We do have the capability to effect dramatic change, Hopkins argues, but we’re failing because we’ve largely allowed our most critical tool to languish: human imagination. As defined by social reformer John Dewey, imagination is the ability to look at things as if they could be otherwise. The ability, that is, to ask What if? And if there was ever a time when we needed that ability, it is now.
Imagination is central to empathy, to creating better lives, to envisioning and then enacting a positive future. Yet imagination is also demonstrably in decline at precisely the moment when we need it most. In this passionate exploration, Hopkins asks why imagination is in decline, and what we must do to revive and reclaim it. Once we do, there is no end to what we might accomplish.
From What Is to What If is a call to action to reclaim and unleash our collective imagination, told through the stories of individuals and communities around the world who are doing it now, as we speak, and witnessing often rapid and dramatic change for the better.
The Scene
Discussion
Most nonfiction books on social issues begin—in fact, some go on for about half the book—on the theme of what’s so bad about the problem being addressed. Most authors want you good and scared before they start talking about the good stuff.

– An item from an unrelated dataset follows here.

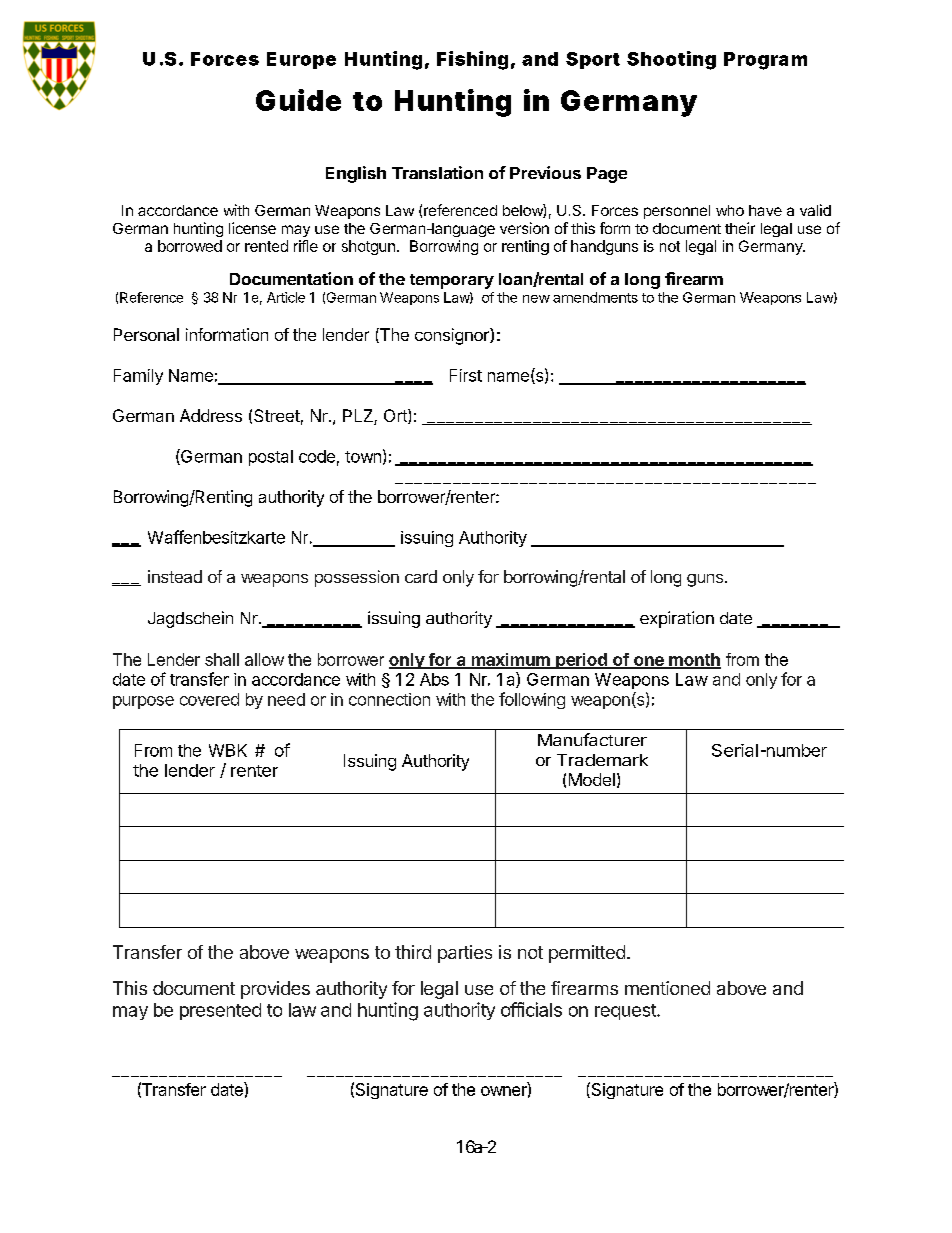  I want to click on their, so click(740, 228).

This book doesn’t do that. It opens, in fact, with a short story set in The World That Turned Out Okay.
And then it backs it up with real world examples. Transition Town Totnes. Transition Streets. All sorts of projects, from all around the world. And throughout the books, it asks the same question again and again: why is it so hard to imagine a better future? How can we work on that? And then it answers it.
The Lingo
Writing Style
While it can be a little breathless at times, this book is rousing, uplifting, and clear-eyed in the face of the world as we know it. It circumvents nihilism, nurtures the weary, opens the door for people in the dark. It looks us dead in the eye and says ‘stop listening to the people who told you that imagination is childish. Imagination is your greatest strength.'
One quote particularly stuck with me when I’d closed the back cover.
“It is very easy to think of the dystopian ideas. It’s almost lazy. Thinking of the good future is actually really hard because you have to vision something that is qualitatively different.”
I’ve seen that in daily life. And this book helps me fight it. That’s high praise in my book.
The Moves
Plot
Laying out each chapter as a ‘what if?’ question, the book is a toolbox of research, ideas, and techniques at both the personal and community level. Narrated first-person by the author, reading it is like chatting with a very clever, very committed friend.
Overall Rating
An uplifting book of the possible. Grab it.